▸ TASK TO COMPLETE:
Set down every entry word for word. Omit the pictures.

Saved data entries

──────────────────────────────

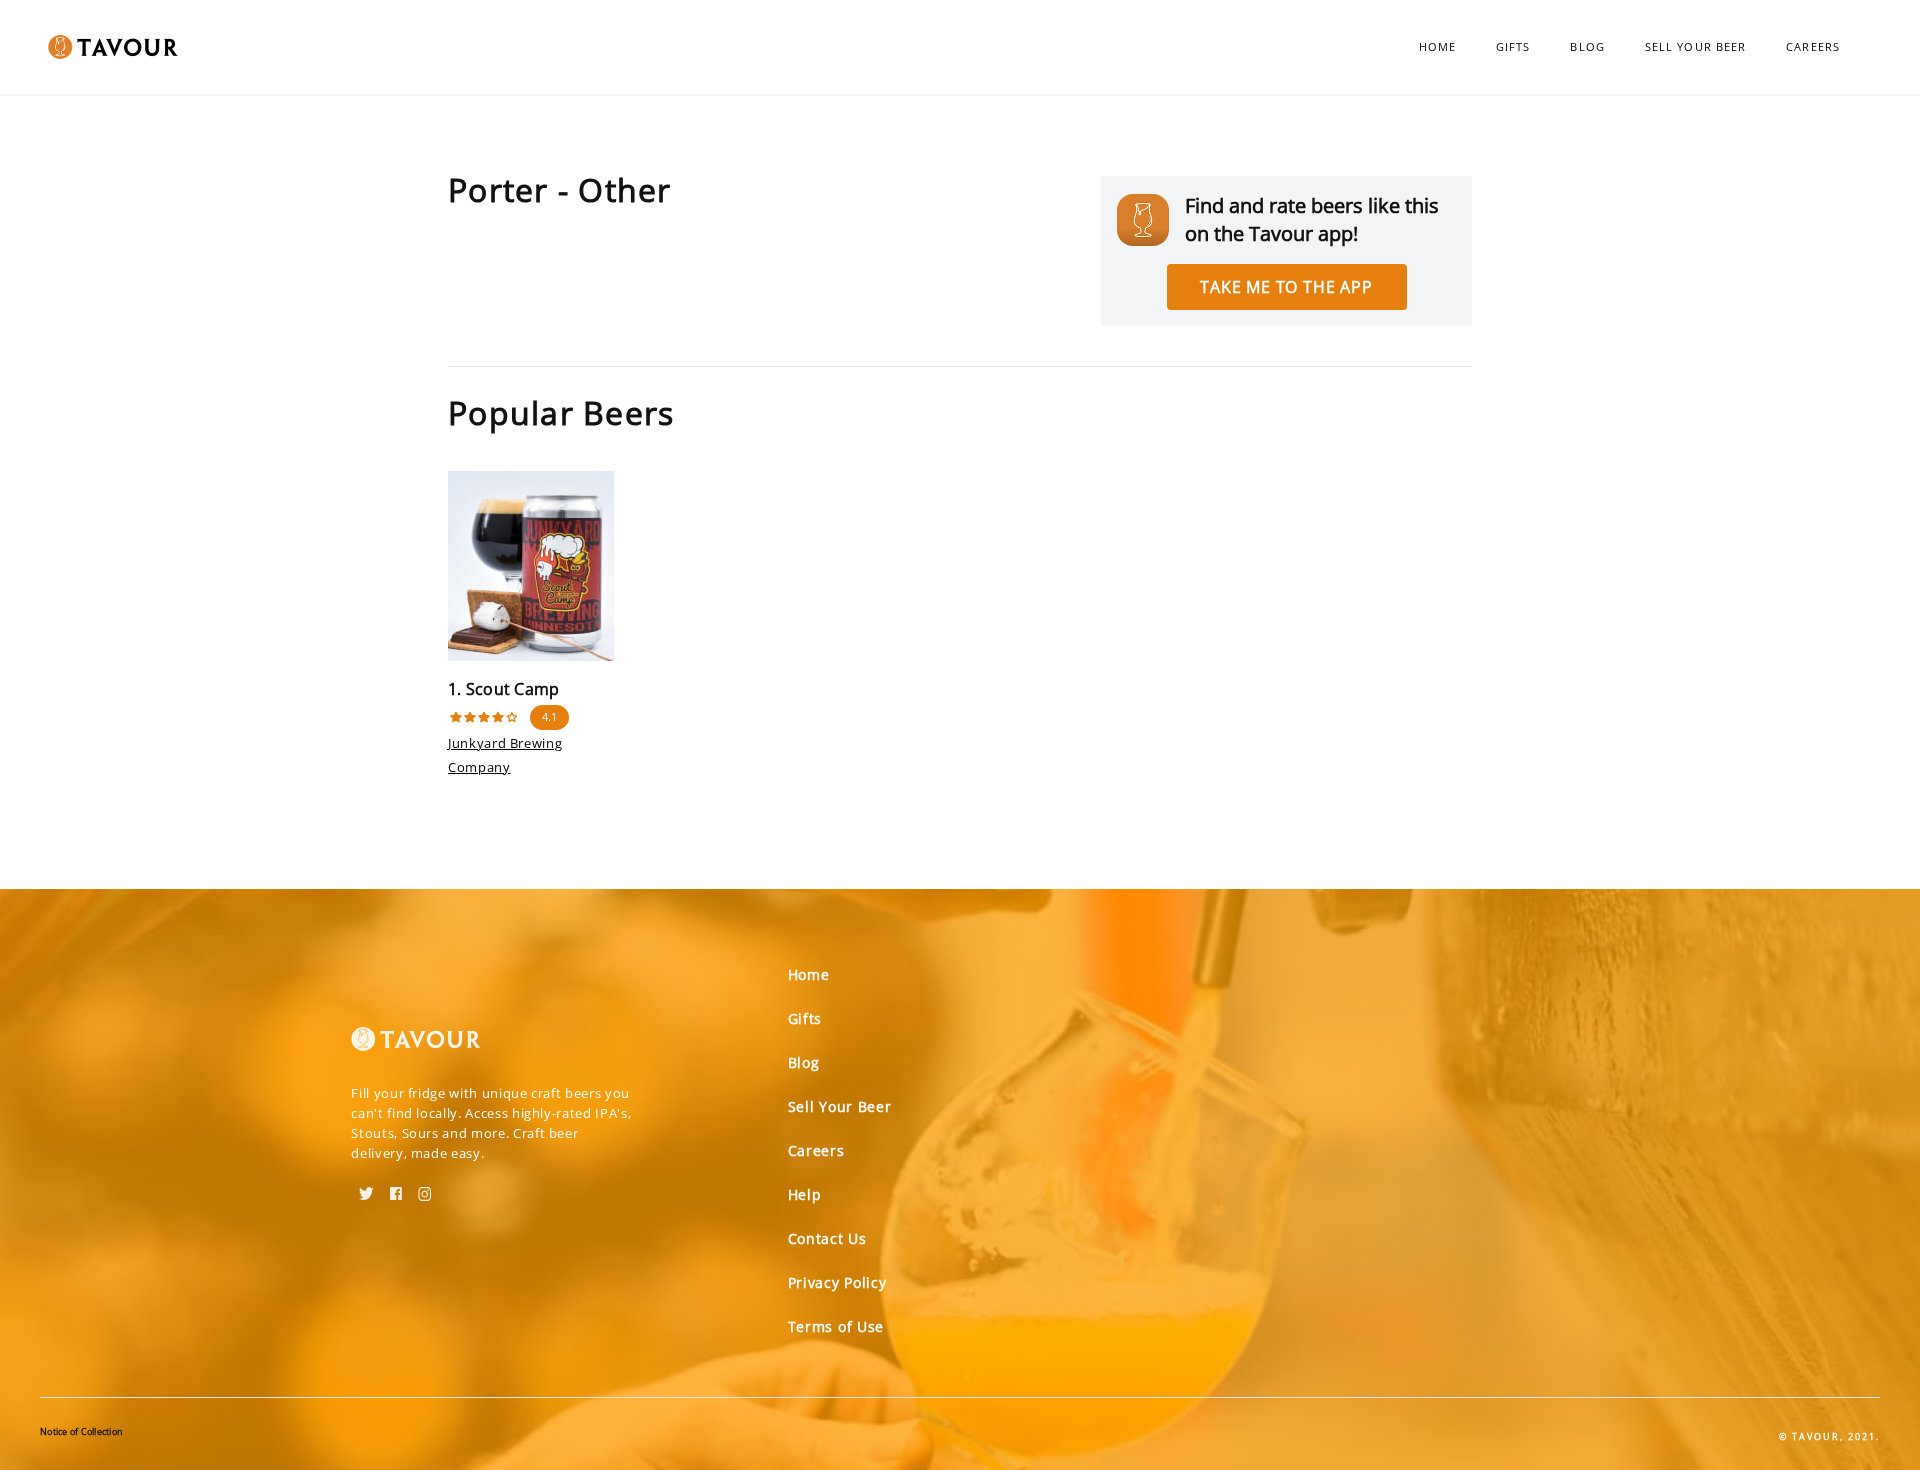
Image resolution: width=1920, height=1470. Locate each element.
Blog (1587, 46)
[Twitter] (366, 1187)
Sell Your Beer (1695, 46)
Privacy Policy (837, 1282)
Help (805, 1194)
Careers (1813, 46)
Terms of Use (836, 1326)
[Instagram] (425, 1187)
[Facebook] (396, 1187)
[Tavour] (416, 1047)
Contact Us (827, 1238)
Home (1437, 46)
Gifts (1513, 46)
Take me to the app (1286, 287)
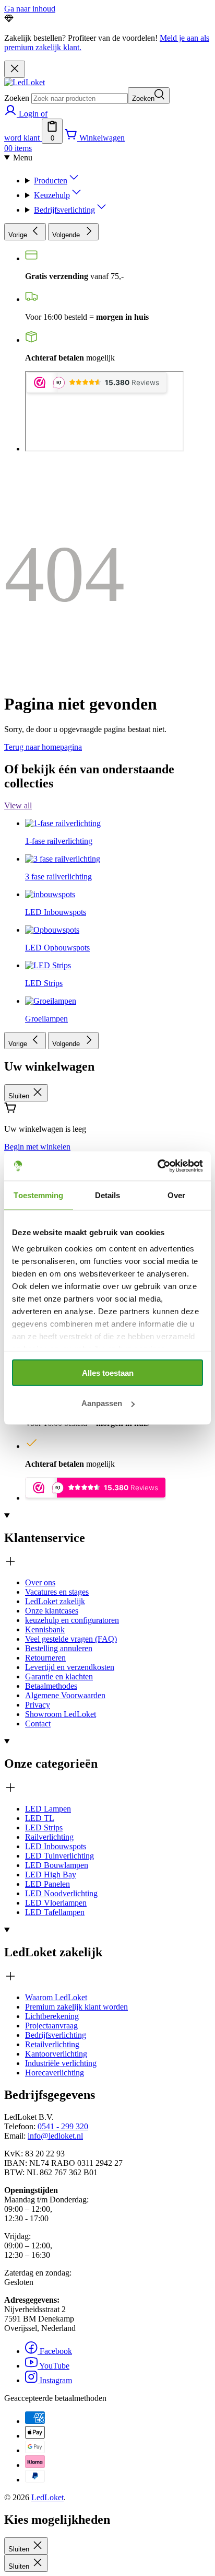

──────────────────────────────

▸ TASK RESPONSE:
Image resolution: width=1920, height=1470. Locate each element.
Blog (1587, 46)
[Twitter] (366, 1187)
Sell Your Beer (1695, 46)
Privacy Policy (837, 1282)
Help (805, 1194)
Careers (1813, 46)
Terms of Use (836, 1326)
[Instagram] (425, 1187)
[Facebook] (396, 1187)
[Tavour] (416, 1047)
Contact Us (827, 1238)
Home (1437, 46)
Gifts (1513, 46)
Take me to the app (1286, 287)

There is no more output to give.